A new study led by the University of Sydney has found 68 percent of women who returned to work following a miscarriage reported receiving no support or negative support from their HR departments.
The study, recently published in The Journal of Community, Work & Family, was conducted from March to May 2020 and surveyed over 600 Australian women aged 18 years and over who experienced one or more miscarriages.
Recent research shows miscarriage occurs in up to one in four pregnancies and is associated with high levels of distress, anxiety, and depression. However, lead author Dr. Melanie Keep said to date there has been very little research on women’s experiences of returning to work.
“This study sought to understand the breadth of women’s experiences. In particular through investigating aspects of returning to work like the type of leave women took following miscarriage and the extent to which they felt supported. We wanted to give employers some firsthand guidance on what they could do to better support women through this challenging time,” said Dr. Keep from the University of Sydney’s Faculty of Medicine and Health.

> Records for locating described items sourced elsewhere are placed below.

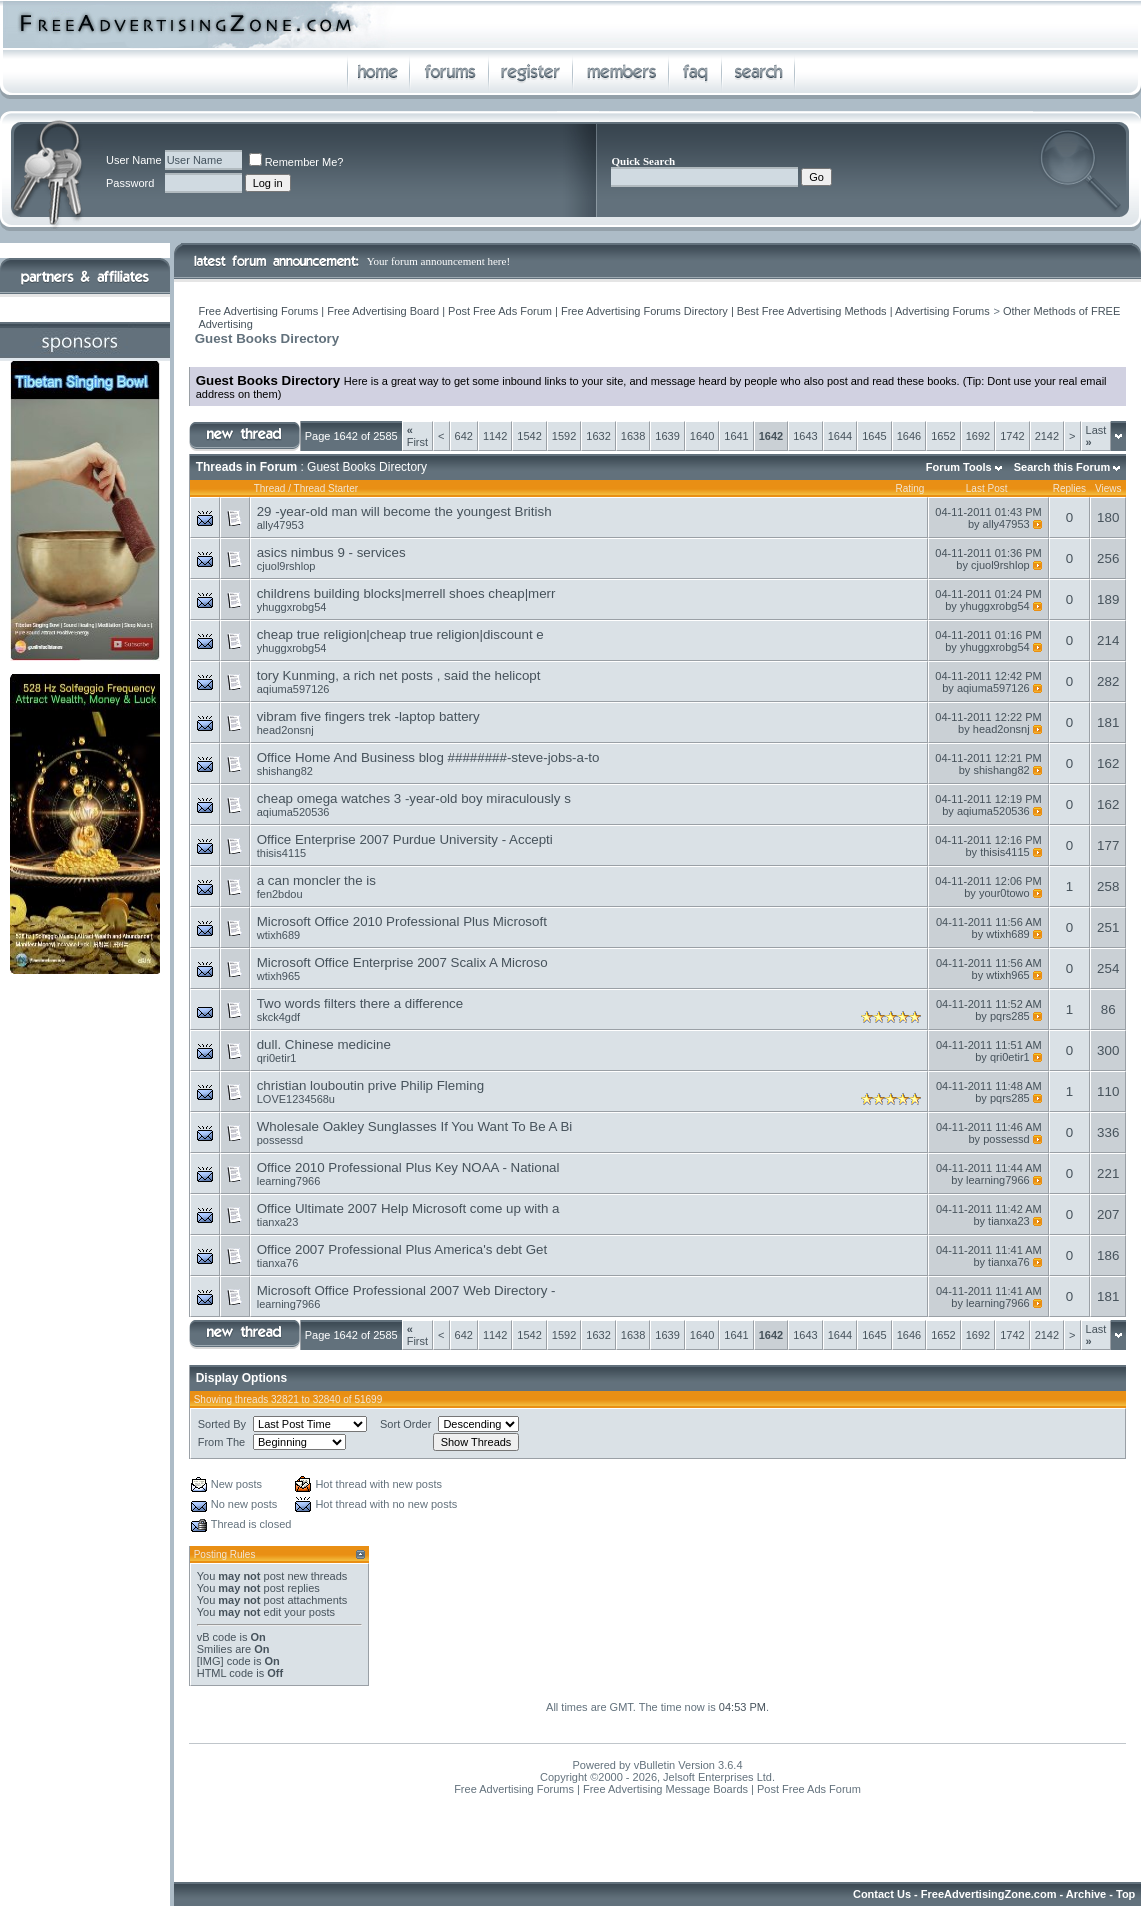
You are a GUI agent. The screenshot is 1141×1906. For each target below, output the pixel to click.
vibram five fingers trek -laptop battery (368, 716)
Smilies (214, 1649)
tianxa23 (278, 1222)
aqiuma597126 (293, 689)
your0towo (1004, 893)
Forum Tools (959, 467)
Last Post (987, 488)
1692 (978, 436)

Dr. Keep conducted the research in partnership with Dr. Jane Ellen Carland, Senior Hospital Scientist at St Vincent’s Hospital and Senior Lecturer at the University of New South Wales, and Samantha Payne, CEO and Co-Founder of Pink Elephants, a not-for-profit organization supporting women following miscarriage.
The study found:
The majority (85 percent) of participants reported taking leave of a median duration of seven days following their miscarriage, with most using paid sick or annual leave.
Almost four in five (79 percent) participants informed their workplace that they had miscarried.

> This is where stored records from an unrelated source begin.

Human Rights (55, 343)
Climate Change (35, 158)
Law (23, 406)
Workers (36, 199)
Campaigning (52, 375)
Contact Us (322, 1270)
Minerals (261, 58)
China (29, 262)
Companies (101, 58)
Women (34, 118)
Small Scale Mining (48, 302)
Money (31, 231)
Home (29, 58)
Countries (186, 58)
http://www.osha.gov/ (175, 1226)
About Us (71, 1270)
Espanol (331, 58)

Most women surveyed received informal support from colleagues and managers, rather than receiving official or professional support from the business.
88 percent reported they were somewhat or well supported by colleagues.
74 percent reported they were somewhat or well supported by their managers
68 percent report receiving no support or negative support from HR departments upon their return to work after a miscarriage.
The research was conducted prior to the recent change to the Fair Work Act in September 2021, “Leave for Loss,” which now stipulates women who experience miscarriage receive two days of paid compassionate leave from their workplace.
Previously this provision was only available following a stillbirth, defined as a pregnancy loss occurring from 20 weeks gestation, and decisions for leave following miscarriage remained at the discretion of employers.
What can workplaces do differently?
Co-author Samantha Payne, CEO and Co-Founder of Pink Elephants who lobbied for the amendment to the Fair Work Act for three years before its implementation, said, “We believe there is a clear lack of understanding and awareness in workplaces about this issue.
“Women who have experienced miscarriage are too frequently relying on themselves and their own networks to navigate what is an incredibly difficult time in their lives. We need to change the stigma around miscarriage in the workplace, so that women returning to work can openly discuss their experience if they choose to do so.
“Within the survey, we found those who chose not to disclose their miscarriage to their workplace did so due to concerns around how it could impact their job prospects, particularly in male-dominated work environments. This is not good enough. Workplaces need to act quickly to foster more inclusive workplaces so that women and their partners are met with empathy and understanding, support resources and clear bereavement policies for pregnancy loss.”
Need for organization-wide culture of support
The findings suggest that although individuals within teams can create supportive workplace environments, there is a need to build an organization-wide culture of support.
The authors cite examples such as staff pages with links to consumer-led support programs; ensuring that leave policies allow access to paid bereavement leave after miscarriage; providing flexible work arrangements and/or return-to-work plans, and support for open conversations from leadership about pregnancy loss and fertility particularly in male-dominated organizations, or organizations with male-dominated leadership.
Reflecting on her own experience of pregnancy loss in a recent perspective in the Medical Journal of Australia, Dr. Keep writes, “As an academic in health, it is perhaps unsurprising that my workplace was supportive when I requested leave following my loss. Although I was physically capable of responding to emails, designing a curriculum and completing research tasks … I did not have the cognitive or emotional capacity to work at the pace at which I had previously worked.”
“Bereavement leave is partly about the time, partly about the financial support, and a lot about validation. It is also only the start of workplace-based support for parents.”